Espero que muitos encarregados de educação leiam este artigo, e compreendam que em idade de formação o resultado do jogo é o que menos importa, e todas as pequenas etapas são importantes na receita dos campeoes.
Parabéns
Excelente artigo de opinião, a meu ver claro está.
ResponderEliminarAlém de fundamentada é uma temática bastante interessante.
Continuem!
Olá Nuno!
ResponderEliminarPartilho completamente da tua opinião. Hoje em dia exige-se das crianças, o cumprimento de horários que até para adultos seriam difíceis. Fica a falta de tempo para brincar, correr, saltar, trepar árvores e cair (porque também faz parte). Fica a falta de tempo para partilhar esses momentos com os amiguinhos, sem ser, em contra-relógio e com regras. O que aconteceu ao tempo onde se adquiria essa "alfabetização motora" tão essencial ao eqilibrado desenvolvimento do SER?
As crianças não estão preparadas para serem postas de lado num jogo. Não estão, porque são crianças! Pais, acreditem que há tempo para isso, mas por agora aproveitem ao máximo para serem vocês a jogar "à bola" com os filhotes! Eles adoram!
Parabéns, Nuno!
Fico à espera do próximo...
Boa Nuno!
ResponderEliminarQuem tem o minímo de formação sabe que tens toda a razão. Algumas modalidades conseguem resolver essas questões com regras bem específicas, mas bem sabemos que outras bem pelo contrário. Aquilo a que tu chamas de alfabetização motora era o processo normal de aprendizagem de alguns de nós à uns anos atrás, na rua com os colegas, com todos aqueles jogos e brincadeiras, sem a pressão dos treinadores ou pais. Nos tempos actuais isso não é possível e dependemos das escolas de formação nas várias modalidades para ensinarem os nossos filhos, pena é que, ainda haja técnicos com menos boa formação académica e humana para os "alfabetizar" da melhor forma.
Na minha opinão a solução está no Desporto na Escola (com todas as modalidades acessíveis) obrigatório até aos 14/15 anos e só depois as Federações possam realizar competições de caracter mais especializado com vista ao futuro rendimento dos praticantes.
Gostei deste sitío. Continuem em força.
desculpem o erro, queria dizer HÁ uns anos ...
ResponderEliminarFelizmente no atletismo, na maior parte dos locais, isso já não acontece.

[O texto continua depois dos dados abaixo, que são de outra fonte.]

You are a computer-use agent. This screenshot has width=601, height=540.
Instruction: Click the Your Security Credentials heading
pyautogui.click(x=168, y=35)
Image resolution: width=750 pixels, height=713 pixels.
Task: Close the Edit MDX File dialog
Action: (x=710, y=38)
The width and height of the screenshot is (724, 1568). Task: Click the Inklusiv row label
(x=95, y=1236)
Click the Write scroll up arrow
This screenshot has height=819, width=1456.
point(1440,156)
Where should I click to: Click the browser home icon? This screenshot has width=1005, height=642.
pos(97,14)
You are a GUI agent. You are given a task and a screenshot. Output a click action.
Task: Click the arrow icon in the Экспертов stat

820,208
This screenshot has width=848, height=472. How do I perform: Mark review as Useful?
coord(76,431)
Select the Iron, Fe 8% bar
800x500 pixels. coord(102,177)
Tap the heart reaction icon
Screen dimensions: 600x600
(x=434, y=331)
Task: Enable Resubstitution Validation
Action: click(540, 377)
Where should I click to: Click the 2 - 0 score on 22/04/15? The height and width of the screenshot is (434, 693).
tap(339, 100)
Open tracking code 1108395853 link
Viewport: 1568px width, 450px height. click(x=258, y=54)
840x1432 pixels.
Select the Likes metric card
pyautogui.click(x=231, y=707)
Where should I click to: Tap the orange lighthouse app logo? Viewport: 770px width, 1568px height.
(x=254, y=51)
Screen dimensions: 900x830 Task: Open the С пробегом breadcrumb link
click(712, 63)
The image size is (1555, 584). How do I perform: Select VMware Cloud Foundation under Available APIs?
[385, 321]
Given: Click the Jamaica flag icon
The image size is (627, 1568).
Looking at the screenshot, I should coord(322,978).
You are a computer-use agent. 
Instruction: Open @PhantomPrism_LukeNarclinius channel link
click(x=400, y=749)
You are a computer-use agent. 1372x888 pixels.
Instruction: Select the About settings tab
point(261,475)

ResponderEliminarPor exemplo, na academia de atletismo do Centro de Atletismo de Mazarefes as crianças (dos 6 aos 11 anos) desenvolvem capacidades motoras transversais a todos os desportos, praticam estímulos variados, motricidade fina, flexibilidade e o trabalho em equipa. O mais próximo da especificidade do atletismo que fazem é correr (simplesmente), gincanas com barreiras e saltos, lançamento de vortex ou salto em comprimento com zona de chamada mas há sempre espaço para, quase todos os treinos, um jogo de futebol (com ou sem bola), o jogo do lencinho ou até trepar árvores para colher nêsperas, lolol.
Aos 11 anos, no final do seu percurso, são jovens mais capazes, "mais inteligentes" e preparados para qualquer desporto.
Mas, tens razão Nuno, a maioria falha redondamente nesse aspecto.